このことについては、以前ブログでも記していますので、より詳しく知りたい方は、こちらとか、こちらなど参照ください。書籍としては、小熊英二著『社会を変えるには(講談社現代新書 2012)』や宮台真司著『日本の難点(幻冬舎新書 2009)』、東浩紀著『動物化するポストモダン オタクから見た日本社会(講談社現代新書 2001年)』が参考になるかと思います。

さて、そうした「家族」の在り方の多様性を考えるとき、建築を取り巻く環境は、思考の部分でも実践でもまだまだ遅れていると言っていいでしょう。

昨今の建築を考えてみると、意匠性、素材、機能性に特化して、これらを通じて同時代性の獲得や、環境的配慮などが盛んであると考えられますし、そうしたこと自体、価値の相対化に伴う意匠の同時代的流行という意味での更新の早さ、つまりファッション化する建築的なデザインを除けば、容れ物としての建築を向上していこうという考え方に、異論はありません。

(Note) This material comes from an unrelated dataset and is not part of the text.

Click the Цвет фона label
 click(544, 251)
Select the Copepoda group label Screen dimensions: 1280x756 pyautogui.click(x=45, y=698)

では、何が一体遅れているのか。それは、多様化する個人、家族の在り方に対応する建築的プログラムです。「構造」と言ってもいいかもしれませんし、建築を最初に規定するフレームのようなものと言えばいいでしょうか。

このお家を例に挙げると、母娘は、自立した大人であり、同時に相互に生活を依存してもいます。個人の自立という点で空間的プライバシーの確保が必要ですが、同時にお互いの気配を感じながら、何かあればすぐに相手に近づける環境でなくてもならないのです。また、この家の建つ環境は、村落共同体がまだ生きていて、近隣のお家の方々との精神的距離が近いということもあります。ご近所同士で、お互いの健康状態を気遣い、家で採れたものを交換し合う習慣があり、時には拡大した家族とでもいうように村の催事に関わります。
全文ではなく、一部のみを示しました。